C’est ainsi que, depuis le 8 décembre, plusieurs mairies
ouvrent leur portes pour recueillir « doléances et propositions ». Pour
l’Association des maires ruraux de France (AMRF) et l’Association des
petites villes de France (APVF), l’objectif est aussi de « faciliter
l’expression de celles et ceux qui sont empêchés (exclusion numérique,
analphabétisme…) ». Les bons vieux cahiers ont donc fait leur retour sur
les guichets des mairies derrière lesquels les agents municipaux se
mettent à la disposition des citoyens. C’est le cas à Clion-sur-Indre
(Indre). Dans cette commune berrichonne, les habitants peuvent formuler
leurs aspirations par écrit ou oralement. La mairie s’engage ensuite à
les transmettre pour en réaliser une synthèse départementale qui sera
diffusée au gouvernement, au Parlement et aux médias. « Il y a un
malaise profond », juge le maire Williams Lauerière, qui dit comprendre
le mouvement en s’estimant face à une Cocotte-Minute. « Ici, beaucoup
d’agriculteurs se plaignent de travailler beaucoup et de ne pas être
rémunérés en conséquence. Il faut les comprendre, ils voient des gens
aux minima sociaux qui gagnent parfois autant qu’eux ! » assène le maire
de droite. Ici, la colère n’est pas moins protéiforme qu’ailleurs et ne
prend pas toujours pour cible les profits des plus riches, pourtant à
l’origine de la crise. Parmi celles et ceux qui n’écriront pas sur les
cahiers de doléances, les veuves de paysans, dont la retraite plafonne
parfois à 500 euros. Celles-ci, qui bénéficient du soutien discret de la
municipalité, font pourtant « partie de ceux qui souffrent », relève le
maire.
En Dordogne, les maires ruraux ont été nombreux à ouvrir
des cahiers de doléances. « Une centaine de communes les ont mis en
place. Les remontées collent parfaitement aux revendications des gilets
jaunes », rapporte Alain Castang, président de l’Association des maires
ruraux du département. Ce maire de Rouffignac-de-Sigoulès soutient « à
fond » le mouvement. Il n’a pas été surpris de constater son ampleur : «
Bien avant les gilets jaunes, on sentait, dans nos campagnes, monter le
ras-le-bol de tous ces citoyens qui n’y arrivent plus. » Pour le
directeur de l’AMRF, Cédric Szabo, l’initiative a permis à de nombreux
citoyens de dire « j’existe ». Notamment aux très nombreuses personnes
dans les campagnes qui ne se sont pas rendues sur les ronds-points.

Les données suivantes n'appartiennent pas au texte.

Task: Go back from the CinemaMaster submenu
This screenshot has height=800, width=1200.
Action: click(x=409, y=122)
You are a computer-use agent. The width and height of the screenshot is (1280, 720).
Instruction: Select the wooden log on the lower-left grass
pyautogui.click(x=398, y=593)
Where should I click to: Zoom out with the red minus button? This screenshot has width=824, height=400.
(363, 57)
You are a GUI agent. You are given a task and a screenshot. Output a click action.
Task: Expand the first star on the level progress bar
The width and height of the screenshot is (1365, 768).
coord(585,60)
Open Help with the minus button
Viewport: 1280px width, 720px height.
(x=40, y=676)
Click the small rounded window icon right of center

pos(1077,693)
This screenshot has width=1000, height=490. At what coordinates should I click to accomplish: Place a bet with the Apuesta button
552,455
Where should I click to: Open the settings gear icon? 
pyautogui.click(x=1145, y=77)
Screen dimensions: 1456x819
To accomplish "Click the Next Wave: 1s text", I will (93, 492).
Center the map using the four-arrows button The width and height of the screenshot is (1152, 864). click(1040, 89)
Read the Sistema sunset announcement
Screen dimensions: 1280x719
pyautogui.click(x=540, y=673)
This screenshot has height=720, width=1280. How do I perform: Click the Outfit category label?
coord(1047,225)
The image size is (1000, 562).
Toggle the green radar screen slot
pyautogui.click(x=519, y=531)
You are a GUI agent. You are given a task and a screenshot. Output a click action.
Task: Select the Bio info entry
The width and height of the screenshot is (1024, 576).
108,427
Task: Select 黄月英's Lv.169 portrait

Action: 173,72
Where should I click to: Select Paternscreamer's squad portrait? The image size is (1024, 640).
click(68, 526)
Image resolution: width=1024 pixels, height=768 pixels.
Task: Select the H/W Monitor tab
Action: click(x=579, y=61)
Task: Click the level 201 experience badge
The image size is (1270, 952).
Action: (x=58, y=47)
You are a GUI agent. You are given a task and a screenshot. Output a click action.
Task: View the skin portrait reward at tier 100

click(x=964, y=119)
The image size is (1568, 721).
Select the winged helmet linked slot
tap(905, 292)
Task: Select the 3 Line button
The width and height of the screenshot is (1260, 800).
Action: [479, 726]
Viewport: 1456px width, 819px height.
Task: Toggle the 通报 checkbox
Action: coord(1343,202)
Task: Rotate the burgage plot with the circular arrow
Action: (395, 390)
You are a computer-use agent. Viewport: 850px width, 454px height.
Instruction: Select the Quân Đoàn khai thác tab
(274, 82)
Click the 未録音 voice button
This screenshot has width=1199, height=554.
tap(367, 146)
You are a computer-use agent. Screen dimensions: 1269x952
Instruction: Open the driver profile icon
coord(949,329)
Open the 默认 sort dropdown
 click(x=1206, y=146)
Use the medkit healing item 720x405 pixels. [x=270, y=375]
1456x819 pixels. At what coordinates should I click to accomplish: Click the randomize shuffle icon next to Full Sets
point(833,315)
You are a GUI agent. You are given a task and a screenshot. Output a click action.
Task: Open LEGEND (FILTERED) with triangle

Parmi les cahiers déjà remontés, la question de l’urgence territoriale
surgit majoritairement du lot des revendications. Le volet «
propositions » représente quant à lui « un vivier considérable », pour
l’AMRF, qui dit jouir d’une écoute bien plus attentive depuis quelques
semaines de la part de l’exécutif. La synthèse des cahiers de doléances
devrait être connue dans le week-end.